The State Of West Bengal And Ors. vs Chandra Nath Banik on 28 February, 1992

Equivalent citations: 1992CRILJ2209

Author: N.P. Singh

Bench: N.P. Singh, Tarun Chatterjee

JUDGMENT
 

N.P. Singh, C.J.
 

1. This appeal has been filed on behalf of State of West Bengal and its authorities for setting aside the Judgment and Order dated 20th January, 1992 passed by a learned Judge of this court on a writ application filed on behalf of the writ petitioner-respondent.

2. When the application filed on behalf of the appellant-State for staying operation of the judgment and order under appeal was taken up for hearing, learned counsel appearing for both the parties suggested that the appeal itself be treated as on day's list for hearing and be disposed of along with the application for interim relief. Accordingly, the appeal taken up for hearing along with the application for interim relief.

3. The writ petitioner-respondent (hereinafter referred to as the respondent) was an accused for having committed a pre-planned brutal murder of his daughter-in-law one Debjani. After trial he was sentenced to death which was confirmed by this High Court as well as by the Supreme Court on appeal filed on behalf of the respondent against the judgment of this court. We are informed that later an application was filed on behalf of the respondent for substituting the sentence of death by a sentence of imprisonment for life. The Supreme Court, because of lapse of time, passed an order substituting the sentence of death by a sentence for imprisonment for life. The said decision of the Supreme Court is reported in 1987 Cal Cri LR (SC) 152 (Chandra Nath Banik v. State of West Bengal).

4. While undergoing sentence of imprisonment for life, the respondent made an application before the Commissioner of Police, Calcutta for releasing him on parole. That prayer was rejected on mentioning several grounds including that the respondent had been convicted in connection with a preplanned and brutal murder of daughter-in-law which amounted to a heinous act.

5. Thereafter the aforesaid writ application was filed before this court for quashing the order passed by the Commissioner of Police, Calcutta and for a direction that the respondent, be released on parole.

§ Provided data
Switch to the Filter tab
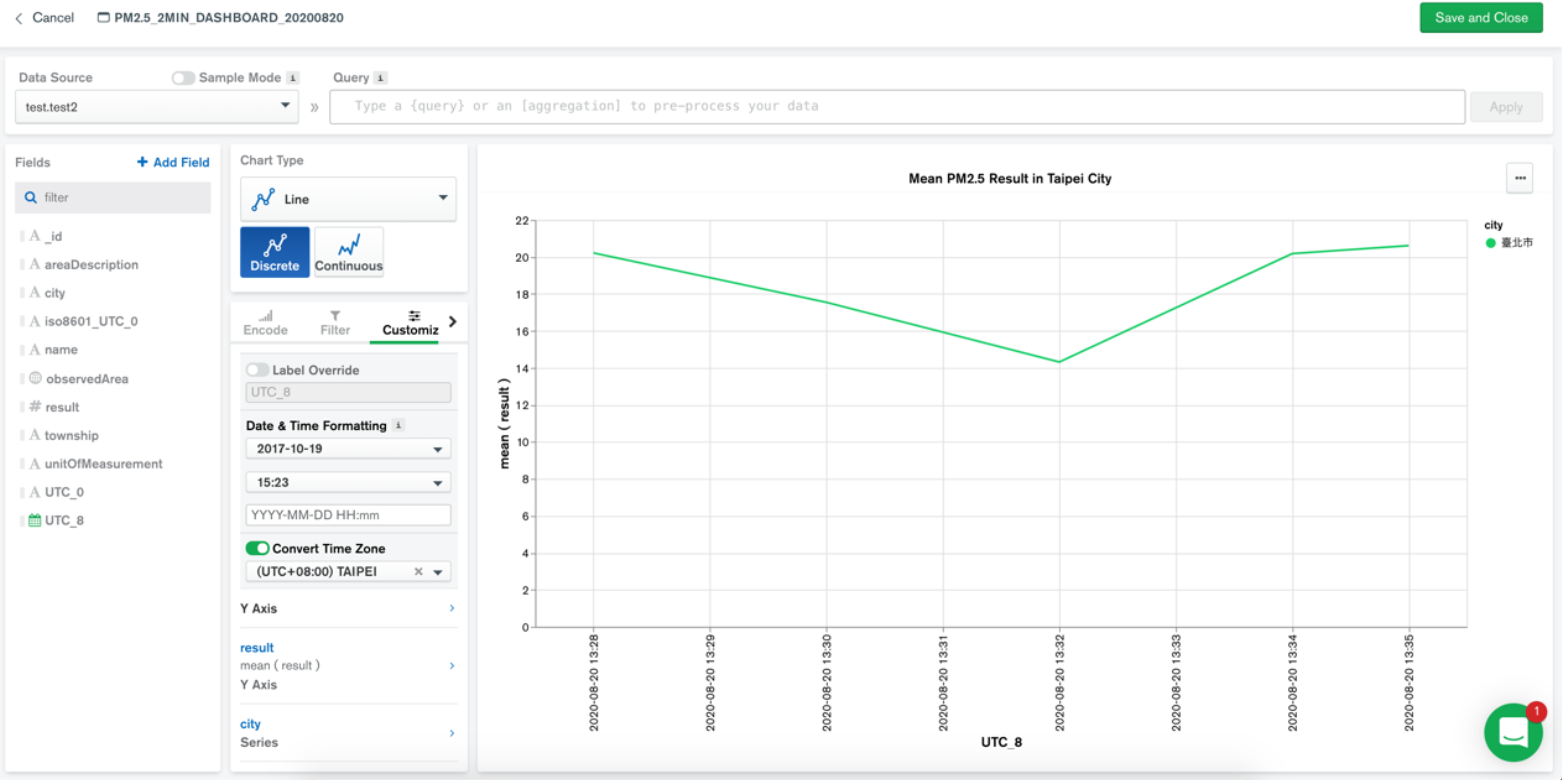The width and height of the screenshot is (1562, 780). [334, 322]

§ Required actions
1. Using the judgment excerpt, mark each statement yes or no depending on whether it agrees with the text, and quote the words that decide it.
(a) The appeal seeks to set aside a judgment and order dated 20th January, 1992.
(b) The High Court confirmed a sentence of imprisonment for life against the respondent.
(c) The respondent applied for parole to the Commissioner of Police, Calcutta.
2. Please reproduce the stretch of the judgment excerpt from "2. When the" through "hearing along with the application for interim relief.".
3. According to the judgment excerpt, where is the Supreme Court decision that replaced the death sentence with life imprisonment reported?

§ Solved problems
1.
(a) Yes: "for setting aside the Judgment and Order dated 20th January, 1992"
(b) No: "After trial he was sentenced to death which was confirmed by this High Court"
(c) Yes: "the respondent made an application before the Commissioner of Police, Calcutta for releasing him on parole"

2.
2. When the application filed on behalf of the appellant-State for staying operation of the judgment and order under appeal was taken up for hearing, learned counsel appearing for both the parties suggested that the appeal itself be treated as on day's list for hearing and be disposed of along with the application for interim relief. Accordingly, the appeal taken up for hearing along with the application for interim relief.

3. 1987 Cal Cri LR (SC) 152